Com este debate, estamos a fazer uma espécie de ponto da situação da mulher na nossa sociedade em 2012.
Afinal de contas:
- qual é o interesse informativo de mostrar o corpo semi-nu de um político?
- se alguns políticos o fazem segundo uma estratégia de poder, podemos declarar aberta a caça à imagem do político em fato de banho (quer ele queira, que não)? Quer dizer: como equacionar o direito à imagem quando as fronteiras entre a o uso dos media, por parte dos políticos, e o uso não autorizado das imagens, por parte dos media, é tão ténue?
- quais são as diferenças entre a exibição de um homem em fato de banho e de uma mulher em biquíni, quando ambos são pessoas importantes da política?
- se essas pessoas tiverem um corpinho escultural, a exibição já afecta menos o direito à imagem?
- se o jornalista se dá ao trabalho de anotar uma transgressão (uma figura pública dessa idade em biquíni), isto não acabará por se tornar um mero marco na evolução da história da nossa sociedade? Quer dizer: depois disto, algum jornal se vai dar ao trabalho de mostrar uma ministra em biquíni como se isso fosse uma grande coisa?

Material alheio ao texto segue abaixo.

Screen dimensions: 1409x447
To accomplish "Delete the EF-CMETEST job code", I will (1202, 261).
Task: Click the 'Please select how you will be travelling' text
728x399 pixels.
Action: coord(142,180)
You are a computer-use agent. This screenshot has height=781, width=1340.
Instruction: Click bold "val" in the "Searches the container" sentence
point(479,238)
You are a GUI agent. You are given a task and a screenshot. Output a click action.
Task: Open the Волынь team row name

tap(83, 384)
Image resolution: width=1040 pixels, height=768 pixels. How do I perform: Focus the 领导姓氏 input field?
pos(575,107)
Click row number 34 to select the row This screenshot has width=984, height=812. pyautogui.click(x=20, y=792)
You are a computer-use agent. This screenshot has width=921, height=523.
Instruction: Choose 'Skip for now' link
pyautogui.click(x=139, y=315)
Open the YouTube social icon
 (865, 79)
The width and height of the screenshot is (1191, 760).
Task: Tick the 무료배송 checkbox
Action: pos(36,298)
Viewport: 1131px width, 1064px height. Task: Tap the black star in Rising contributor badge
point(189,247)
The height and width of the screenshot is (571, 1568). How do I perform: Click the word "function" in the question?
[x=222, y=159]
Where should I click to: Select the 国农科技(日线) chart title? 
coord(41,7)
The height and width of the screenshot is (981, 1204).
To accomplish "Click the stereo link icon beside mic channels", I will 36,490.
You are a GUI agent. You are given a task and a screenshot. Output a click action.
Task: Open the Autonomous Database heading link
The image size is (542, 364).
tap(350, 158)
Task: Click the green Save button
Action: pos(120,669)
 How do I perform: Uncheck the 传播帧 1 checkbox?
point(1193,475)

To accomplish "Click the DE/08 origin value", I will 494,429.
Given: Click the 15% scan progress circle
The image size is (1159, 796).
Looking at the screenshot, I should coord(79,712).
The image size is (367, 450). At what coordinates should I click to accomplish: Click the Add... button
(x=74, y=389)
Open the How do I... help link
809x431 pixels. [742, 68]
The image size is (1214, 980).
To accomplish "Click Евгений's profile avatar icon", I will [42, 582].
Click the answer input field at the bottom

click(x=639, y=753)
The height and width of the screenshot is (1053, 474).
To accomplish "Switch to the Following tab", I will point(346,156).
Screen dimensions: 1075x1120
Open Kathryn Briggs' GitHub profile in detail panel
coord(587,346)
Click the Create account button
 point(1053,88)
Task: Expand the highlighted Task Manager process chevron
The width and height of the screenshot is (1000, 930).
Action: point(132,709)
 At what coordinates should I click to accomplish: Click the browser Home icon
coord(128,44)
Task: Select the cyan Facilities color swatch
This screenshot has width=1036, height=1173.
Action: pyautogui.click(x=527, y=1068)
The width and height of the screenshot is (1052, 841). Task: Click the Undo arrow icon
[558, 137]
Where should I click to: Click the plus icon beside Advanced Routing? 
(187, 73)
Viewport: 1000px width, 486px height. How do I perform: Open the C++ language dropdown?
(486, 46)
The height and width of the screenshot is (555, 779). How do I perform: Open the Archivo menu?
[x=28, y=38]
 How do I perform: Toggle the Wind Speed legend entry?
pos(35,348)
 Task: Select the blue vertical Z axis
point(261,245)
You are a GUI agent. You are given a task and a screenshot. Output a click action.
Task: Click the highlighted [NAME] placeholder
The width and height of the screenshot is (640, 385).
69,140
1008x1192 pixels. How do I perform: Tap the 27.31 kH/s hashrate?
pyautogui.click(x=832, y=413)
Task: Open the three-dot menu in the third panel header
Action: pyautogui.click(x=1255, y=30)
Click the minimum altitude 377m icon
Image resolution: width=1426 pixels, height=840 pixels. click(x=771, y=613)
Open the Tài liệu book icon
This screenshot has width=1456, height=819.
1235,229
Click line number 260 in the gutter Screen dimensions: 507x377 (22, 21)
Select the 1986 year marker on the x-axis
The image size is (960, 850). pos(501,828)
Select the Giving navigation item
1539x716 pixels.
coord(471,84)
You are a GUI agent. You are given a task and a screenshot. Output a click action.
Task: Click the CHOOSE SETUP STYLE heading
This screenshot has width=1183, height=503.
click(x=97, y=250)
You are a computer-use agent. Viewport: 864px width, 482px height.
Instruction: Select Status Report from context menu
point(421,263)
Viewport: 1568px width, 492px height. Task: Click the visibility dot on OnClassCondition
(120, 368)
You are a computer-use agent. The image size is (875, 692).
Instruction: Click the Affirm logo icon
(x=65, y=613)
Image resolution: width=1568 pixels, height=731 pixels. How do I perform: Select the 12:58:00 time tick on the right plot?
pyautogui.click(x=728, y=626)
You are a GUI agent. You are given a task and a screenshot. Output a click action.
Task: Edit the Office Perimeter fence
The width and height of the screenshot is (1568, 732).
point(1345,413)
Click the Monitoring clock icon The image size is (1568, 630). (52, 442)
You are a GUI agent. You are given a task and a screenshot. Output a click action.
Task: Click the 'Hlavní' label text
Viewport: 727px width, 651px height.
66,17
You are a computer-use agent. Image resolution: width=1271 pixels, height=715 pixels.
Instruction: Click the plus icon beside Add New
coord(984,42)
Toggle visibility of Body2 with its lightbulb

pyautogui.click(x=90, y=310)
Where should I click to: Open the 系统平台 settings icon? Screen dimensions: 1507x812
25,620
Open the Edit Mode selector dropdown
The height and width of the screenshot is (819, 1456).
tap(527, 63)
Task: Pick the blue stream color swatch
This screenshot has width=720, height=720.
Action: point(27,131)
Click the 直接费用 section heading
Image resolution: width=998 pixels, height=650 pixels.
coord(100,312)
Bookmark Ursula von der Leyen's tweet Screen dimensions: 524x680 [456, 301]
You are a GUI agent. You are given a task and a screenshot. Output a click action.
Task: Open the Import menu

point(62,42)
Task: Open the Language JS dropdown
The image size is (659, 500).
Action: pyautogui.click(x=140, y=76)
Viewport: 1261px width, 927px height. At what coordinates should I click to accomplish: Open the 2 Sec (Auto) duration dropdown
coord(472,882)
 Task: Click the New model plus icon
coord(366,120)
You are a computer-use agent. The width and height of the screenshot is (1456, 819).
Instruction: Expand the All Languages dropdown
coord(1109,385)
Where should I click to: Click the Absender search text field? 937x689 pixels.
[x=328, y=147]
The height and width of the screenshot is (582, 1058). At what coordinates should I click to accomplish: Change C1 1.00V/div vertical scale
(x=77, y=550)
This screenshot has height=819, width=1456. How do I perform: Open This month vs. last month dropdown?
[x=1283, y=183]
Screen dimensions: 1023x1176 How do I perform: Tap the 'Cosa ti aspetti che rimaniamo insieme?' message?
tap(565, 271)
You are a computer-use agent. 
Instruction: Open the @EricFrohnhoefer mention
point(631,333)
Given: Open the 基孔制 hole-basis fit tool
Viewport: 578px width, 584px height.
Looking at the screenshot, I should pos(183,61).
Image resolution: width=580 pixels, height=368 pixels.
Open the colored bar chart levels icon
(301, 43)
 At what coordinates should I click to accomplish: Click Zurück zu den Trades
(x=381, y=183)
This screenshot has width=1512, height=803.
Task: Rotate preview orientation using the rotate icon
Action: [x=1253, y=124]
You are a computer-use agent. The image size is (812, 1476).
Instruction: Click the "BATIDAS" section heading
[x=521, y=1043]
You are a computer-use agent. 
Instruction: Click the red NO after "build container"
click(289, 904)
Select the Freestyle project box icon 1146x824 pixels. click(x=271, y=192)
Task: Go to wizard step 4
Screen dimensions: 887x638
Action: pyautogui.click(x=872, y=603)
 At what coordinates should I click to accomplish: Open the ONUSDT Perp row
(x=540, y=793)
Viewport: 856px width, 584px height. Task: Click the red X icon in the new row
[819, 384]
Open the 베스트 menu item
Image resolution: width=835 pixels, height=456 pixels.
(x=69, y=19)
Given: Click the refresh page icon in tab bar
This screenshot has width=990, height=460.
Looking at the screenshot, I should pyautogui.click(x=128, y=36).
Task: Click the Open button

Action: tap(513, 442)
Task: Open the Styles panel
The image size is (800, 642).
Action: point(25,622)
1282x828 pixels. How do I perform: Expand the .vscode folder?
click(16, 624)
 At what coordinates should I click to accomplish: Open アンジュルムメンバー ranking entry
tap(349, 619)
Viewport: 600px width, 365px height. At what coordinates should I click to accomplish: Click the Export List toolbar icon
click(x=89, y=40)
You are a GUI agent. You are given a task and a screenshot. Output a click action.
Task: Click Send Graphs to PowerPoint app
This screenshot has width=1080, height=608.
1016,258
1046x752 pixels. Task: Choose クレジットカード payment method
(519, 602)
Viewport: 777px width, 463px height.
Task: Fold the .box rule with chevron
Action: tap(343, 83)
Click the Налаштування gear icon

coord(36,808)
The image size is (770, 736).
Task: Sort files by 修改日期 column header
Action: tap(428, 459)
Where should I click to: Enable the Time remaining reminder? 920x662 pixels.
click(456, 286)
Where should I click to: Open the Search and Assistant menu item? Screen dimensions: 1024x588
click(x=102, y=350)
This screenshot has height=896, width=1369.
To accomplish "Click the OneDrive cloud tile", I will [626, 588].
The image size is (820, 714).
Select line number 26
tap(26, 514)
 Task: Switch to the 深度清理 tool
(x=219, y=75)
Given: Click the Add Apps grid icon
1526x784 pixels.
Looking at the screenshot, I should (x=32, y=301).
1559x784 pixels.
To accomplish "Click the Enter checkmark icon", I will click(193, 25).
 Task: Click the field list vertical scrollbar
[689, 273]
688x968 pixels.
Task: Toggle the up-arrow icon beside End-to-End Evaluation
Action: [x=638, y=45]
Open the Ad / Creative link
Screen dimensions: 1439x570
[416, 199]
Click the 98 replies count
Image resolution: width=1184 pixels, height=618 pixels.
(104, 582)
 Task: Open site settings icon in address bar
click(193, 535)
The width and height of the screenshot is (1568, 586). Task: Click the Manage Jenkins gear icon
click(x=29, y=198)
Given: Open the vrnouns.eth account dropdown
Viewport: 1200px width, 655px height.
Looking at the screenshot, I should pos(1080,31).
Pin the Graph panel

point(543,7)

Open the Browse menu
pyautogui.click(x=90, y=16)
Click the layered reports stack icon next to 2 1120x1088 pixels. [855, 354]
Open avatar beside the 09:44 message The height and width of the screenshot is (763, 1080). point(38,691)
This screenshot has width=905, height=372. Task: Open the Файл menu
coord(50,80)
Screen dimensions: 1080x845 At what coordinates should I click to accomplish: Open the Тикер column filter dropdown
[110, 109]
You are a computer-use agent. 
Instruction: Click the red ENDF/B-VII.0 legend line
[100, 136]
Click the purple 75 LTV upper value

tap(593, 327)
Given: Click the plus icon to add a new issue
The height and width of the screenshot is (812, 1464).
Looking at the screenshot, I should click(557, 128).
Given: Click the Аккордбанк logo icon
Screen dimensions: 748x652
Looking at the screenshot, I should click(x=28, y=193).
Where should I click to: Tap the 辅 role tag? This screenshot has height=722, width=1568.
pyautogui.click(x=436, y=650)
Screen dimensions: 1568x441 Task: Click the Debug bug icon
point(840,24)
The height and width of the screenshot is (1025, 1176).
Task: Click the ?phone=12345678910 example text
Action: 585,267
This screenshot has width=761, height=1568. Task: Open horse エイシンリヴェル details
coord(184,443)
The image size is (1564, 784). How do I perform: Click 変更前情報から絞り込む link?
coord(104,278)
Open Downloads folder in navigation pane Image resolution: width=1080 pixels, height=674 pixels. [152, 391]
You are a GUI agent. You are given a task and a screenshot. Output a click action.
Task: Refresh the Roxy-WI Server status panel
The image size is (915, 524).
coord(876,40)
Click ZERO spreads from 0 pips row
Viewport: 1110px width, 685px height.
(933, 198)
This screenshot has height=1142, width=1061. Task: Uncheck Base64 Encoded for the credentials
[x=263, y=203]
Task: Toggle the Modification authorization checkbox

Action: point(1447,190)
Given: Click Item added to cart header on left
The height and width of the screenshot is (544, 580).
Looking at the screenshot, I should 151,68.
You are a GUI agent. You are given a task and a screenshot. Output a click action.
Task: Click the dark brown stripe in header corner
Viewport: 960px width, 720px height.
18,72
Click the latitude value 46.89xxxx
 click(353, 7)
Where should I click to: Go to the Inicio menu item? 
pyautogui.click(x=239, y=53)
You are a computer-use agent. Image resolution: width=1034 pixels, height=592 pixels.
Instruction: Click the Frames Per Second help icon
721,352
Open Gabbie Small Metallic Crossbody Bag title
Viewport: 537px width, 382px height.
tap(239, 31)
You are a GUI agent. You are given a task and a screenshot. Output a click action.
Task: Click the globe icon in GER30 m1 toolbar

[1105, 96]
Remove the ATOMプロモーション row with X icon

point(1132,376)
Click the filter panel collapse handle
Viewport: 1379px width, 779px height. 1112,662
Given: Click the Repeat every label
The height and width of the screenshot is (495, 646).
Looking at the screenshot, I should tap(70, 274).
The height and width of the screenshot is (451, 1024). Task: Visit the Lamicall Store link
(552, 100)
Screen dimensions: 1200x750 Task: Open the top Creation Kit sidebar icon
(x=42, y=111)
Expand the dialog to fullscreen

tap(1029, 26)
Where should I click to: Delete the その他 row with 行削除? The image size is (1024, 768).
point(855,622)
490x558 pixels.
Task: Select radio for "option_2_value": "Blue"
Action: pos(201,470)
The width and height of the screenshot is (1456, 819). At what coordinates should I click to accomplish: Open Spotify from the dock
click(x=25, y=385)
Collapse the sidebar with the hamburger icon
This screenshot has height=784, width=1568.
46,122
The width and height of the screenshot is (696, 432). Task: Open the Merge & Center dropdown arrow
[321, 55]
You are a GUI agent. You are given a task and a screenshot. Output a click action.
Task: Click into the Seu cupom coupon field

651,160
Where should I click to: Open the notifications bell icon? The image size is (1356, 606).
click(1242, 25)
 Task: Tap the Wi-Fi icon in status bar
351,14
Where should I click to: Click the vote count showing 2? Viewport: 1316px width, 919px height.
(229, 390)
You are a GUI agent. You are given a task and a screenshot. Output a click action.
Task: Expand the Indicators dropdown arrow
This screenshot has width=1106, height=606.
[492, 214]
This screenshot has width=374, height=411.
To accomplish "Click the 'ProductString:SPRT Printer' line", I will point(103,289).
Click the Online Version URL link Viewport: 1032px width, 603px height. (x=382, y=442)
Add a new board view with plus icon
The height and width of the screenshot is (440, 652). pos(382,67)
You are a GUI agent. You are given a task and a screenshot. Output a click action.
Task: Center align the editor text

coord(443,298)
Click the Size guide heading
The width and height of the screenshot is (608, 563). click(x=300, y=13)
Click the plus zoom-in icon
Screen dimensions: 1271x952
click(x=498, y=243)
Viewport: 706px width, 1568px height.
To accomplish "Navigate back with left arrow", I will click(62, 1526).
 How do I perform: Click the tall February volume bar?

- será que há realmente uma bitola diferente para homens e mulheres? Penso que isso está a mudar: também se exige aos homens, cada vez mais, um corpinho bonito de se ver (olha o photoshop no Sarkozy), e também se reconhecem nas mulheres cada vez mais as qualidades que estão para lá da aparência.

Bem, podíamos passar a tarde inteira a discutir sobre isto.